**YOUR GOAL:** Please find every line in the records below that contains the word "dialog", and copy it.

**RECORDS FOR PROCESSING:**
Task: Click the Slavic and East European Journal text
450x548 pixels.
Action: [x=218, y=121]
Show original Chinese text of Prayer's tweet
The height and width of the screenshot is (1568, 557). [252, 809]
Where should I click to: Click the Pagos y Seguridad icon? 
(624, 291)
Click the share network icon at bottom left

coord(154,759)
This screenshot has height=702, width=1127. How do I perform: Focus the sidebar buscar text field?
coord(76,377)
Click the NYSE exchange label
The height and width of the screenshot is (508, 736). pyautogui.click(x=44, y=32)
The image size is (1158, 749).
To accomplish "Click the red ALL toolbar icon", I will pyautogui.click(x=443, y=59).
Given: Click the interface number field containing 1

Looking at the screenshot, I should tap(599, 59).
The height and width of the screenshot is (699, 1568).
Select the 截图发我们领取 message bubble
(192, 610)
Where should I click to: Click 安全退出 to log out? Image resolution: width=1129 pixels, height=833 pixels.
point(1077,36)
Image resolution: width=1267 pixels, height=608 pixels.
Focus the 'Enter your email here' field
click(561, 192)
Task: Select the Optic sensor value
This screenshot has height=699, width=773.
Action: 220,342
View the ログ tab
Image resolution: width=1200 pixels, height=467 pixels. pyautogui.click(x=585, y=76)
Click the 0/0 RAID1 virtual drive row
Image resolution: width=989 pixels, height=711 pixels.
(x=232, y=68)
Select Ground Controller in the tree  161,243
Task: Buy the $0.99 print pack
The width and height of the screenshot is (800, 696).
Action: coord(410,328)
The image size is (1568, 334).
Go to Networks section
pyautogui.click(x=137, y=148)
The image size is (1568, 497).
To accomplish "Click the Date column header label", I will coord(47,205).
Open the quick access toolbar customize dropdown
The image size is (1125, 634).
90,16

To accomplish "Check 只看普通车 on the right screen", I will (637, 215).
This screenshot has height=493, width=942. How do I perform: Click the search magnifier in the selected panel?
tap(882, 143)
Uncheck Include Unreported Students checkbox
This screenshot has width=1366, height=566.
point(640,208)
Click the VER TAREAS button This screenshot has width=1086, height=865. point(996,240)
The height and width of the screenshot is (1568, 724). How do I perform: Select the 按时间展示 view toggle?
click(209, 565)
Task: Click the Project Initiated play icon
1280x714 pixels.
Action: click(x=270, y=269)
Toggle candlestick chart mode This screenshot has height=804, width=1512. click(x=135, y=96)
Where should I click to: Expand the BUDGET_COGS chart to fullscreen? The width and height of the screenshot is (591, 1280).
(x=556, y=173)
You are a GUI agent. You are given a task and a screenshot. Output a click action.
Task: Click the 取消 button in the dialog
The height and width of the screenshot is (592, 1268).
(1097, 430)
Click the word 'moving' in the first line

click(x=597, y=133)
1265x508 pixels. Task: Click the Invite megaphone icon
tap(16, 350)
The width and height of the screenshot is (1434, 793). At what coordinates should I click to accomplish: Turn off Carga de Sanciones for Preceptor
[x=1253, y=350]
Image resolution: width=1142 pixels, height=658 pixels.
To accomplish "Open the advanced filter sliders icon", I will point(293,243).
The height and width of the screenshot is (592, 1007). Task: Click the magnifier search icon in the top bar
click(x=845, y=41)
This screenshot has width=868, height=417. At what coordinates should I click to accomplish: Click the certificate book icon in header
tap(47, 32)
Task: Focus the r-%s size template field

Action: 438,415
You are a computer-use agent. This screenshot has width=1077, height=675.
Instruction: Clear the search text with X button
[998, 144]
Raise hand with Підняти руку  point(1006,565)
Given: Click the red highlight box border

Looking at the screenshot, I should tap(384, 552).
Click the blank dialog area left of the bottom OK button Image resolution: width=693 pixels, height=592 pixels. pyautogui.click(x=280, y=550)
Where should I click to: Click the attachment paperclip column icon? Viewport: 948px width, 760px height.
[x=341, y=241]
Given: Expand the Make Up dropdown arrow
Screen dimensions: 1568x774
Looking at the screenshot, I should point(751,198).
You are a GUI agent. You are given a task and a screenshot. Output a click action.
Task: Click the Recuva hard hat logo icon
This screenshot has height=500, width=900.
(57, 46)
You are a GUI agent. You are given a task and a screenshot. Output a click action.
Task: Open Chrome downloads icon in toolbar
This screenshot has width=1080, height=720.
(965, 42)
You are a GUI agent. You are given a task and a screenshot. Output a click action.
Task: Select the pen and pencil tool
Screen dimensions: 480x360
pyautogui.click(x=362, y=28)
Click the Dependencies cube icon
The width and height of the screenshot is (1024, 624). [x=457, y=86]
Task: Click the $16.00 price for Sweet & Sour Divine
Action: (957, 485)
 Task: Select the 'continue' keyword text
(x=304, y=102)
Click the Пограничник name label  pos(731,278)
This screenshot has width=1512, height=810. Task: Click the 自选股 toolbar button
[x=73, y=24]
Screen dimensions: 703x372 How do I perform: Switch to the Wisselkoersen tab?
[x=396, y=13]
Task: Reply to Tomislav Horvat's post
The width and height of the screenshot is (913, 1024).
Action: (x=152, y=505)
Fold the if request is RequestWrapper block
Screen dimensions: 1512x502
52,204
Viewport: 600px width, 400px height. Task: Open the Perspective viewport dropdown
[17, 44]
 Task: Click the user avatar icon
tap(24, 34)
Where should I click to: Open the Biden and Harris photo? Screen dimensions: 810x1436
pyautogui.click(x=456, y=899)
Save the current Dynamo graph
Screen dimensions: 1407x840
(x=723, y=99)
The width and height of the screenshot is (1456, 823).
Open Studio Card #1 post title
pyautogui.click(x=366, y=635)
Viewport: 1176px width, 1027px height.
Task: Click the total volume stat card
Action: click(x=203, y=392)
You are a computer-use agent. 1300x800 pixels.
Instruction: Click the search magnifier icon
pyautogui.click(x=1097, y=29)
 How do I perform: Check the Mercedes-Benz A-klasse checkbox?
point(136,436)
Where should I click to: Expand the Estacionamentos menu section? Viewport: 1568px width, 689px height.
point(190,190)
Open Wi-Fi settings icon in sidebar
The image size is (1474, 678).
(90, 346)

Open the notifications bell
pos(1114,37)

**WRITTEN SOLUTION:**
Task: Click the 取消 button in the dialog
Click the blank dialog area left of the bottom OK button Image resolution: width=693 pixels, height=592 pixels. pyautogui.click(x=280, y=550)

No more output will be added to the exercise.